[[ Supplied records, beginning ]]

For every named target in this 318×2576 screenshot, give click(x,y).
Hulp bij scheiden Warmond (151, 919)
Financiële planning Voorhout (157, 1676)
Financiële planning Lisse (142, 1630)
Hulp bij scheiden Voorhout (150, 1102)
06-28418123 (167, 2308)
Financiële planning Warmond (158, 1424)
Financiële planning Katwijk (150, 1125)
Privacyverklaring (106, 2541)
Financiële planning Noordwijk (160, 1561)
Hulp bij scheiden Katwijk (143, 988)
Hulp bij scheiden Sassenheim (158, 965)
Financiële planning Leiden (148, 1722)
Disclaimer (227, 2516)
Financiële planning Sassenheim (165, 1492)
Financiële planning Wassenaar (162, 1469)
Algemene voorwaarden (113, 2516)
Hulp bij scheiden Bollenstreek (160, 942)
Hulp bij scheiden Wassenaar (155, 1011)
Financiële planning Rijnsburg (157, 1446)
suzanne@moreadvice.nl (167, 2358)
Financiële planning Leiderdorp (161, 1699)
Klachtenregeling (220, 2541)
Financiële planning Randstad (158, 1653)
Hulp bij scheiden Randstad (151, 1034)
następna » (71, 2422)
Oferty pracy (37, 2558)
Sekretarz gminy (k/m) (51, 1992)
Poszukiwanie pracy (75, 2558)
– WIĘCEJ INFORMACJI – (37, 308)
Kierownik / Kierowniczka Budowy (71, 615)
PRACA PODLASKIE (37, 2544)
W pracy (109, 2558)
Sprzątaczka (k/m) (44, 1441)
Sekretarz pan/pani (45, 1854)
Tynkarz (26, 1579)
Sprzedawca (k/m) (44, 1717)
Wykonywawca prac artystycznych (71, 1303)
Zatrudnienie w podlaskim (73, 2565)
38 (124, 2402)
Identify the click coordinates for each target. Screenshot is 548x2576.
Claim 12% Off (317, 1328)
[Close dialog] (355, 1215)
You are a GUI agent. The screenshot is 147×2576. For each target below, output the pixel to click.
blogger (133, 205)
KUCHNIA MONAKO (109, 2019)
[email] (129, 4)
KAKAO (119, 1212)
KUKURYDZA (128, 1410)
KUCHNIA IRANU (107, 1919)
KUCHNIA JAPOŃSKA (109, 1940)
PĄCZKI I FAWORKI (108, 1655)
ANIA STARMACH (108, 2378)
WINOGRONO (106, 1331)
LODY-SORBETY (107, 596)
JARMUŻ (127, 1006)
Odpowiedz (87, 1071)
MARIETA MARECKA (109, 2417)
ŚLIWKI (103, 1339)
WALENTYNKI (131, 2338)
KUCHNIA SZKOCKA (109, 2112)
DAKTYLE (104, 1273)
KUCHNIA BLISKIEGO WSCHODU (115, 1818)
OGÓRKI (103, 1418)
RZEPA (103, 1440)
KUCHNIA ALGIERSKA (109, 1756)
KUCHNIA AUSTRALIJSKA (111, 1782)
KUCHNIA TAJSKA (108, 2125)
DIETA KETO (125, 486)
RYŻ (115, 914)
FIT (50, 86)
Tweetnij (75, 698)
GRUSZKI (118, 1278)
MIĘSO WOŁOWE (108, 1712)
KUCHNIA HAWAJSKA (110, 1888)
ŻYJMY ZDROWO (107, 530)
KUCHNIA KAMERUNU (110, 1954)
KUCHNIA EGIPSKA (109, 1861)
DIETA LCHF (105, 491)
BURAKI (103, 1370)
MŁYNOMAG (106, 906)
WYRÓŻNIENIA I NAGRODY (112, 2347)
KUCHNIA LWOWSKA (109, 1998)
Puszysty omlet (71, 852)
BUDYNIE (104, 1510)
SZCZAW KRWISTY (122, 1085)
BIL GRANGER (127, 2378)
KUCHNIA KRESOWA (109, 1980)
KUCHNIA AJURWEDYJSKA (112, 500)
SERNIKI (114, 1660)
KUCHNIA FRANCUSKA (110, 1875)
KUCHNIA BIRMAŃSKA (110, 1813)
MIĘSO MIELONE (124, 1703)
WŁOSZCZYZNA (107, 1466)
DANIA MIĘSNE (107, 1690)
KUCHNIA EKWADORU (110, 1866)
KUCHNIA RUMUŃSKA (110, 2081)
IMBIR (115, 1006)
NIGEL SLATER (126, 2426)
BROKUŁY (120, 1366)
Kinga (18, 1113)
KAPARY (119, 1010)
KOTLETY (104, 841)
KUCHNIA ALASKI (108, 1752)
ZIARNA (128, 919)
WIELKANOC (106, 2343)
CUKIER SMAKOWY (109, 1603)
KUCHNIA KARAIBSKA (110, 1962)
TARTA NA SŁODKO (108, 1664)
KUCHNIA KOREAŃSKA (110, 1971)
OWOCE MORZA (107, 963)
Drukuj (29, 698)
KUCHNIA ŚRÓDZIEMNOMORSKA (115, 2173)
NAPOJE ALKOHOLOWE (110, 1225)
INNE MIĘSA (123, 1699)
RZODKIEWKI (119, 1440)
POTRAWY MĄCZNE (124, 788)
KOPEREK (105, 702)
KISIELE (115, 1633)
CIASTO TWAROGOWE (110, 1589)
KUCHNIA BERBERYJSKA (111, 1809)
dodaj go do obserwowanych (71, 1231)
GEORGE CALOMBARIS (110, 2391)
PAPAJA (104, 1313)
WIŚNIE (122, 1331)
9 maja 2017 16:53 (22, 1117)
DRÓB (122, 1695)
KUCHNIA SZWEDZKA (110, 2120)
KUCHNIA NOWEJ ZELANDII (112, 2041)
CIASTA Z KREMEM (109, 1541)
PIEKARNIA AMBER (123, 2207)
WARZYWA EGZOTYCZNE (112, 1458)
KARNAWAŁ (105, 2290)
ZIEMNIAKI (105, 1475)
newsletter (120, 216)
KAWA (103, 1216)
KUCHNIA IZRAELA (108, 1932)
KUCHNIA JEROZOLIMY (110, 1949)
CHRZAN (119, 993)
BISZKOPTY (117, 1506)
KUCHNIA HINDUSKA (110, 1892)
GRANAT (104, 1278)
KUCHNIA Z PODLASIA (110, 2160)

[[ Supplied records, end ]]

▸ **Task description**
Wherever the word "planning" appears in the entries above, copy that line.

▸ **Task output**
Financiële planning Voorhout (157, 1676)
Financiële planning Lisse (142, 1630)
Financiële planning Warmond (158, 1424)
Financiële planning Katwijk (150, 1125)
Financiële planning Noordwijk (160, 1561)
Financiële planning Leiden (148, 1722)
Financiële planning Sassenheim (165, 1492)
Financiële planning Wassenaar (162, 1469)
Financiële planning Rijnsburg (157, 1446)
Financiële planning Leiderdorp (161, 1699)
Financiële planning Randstad (158, 1653)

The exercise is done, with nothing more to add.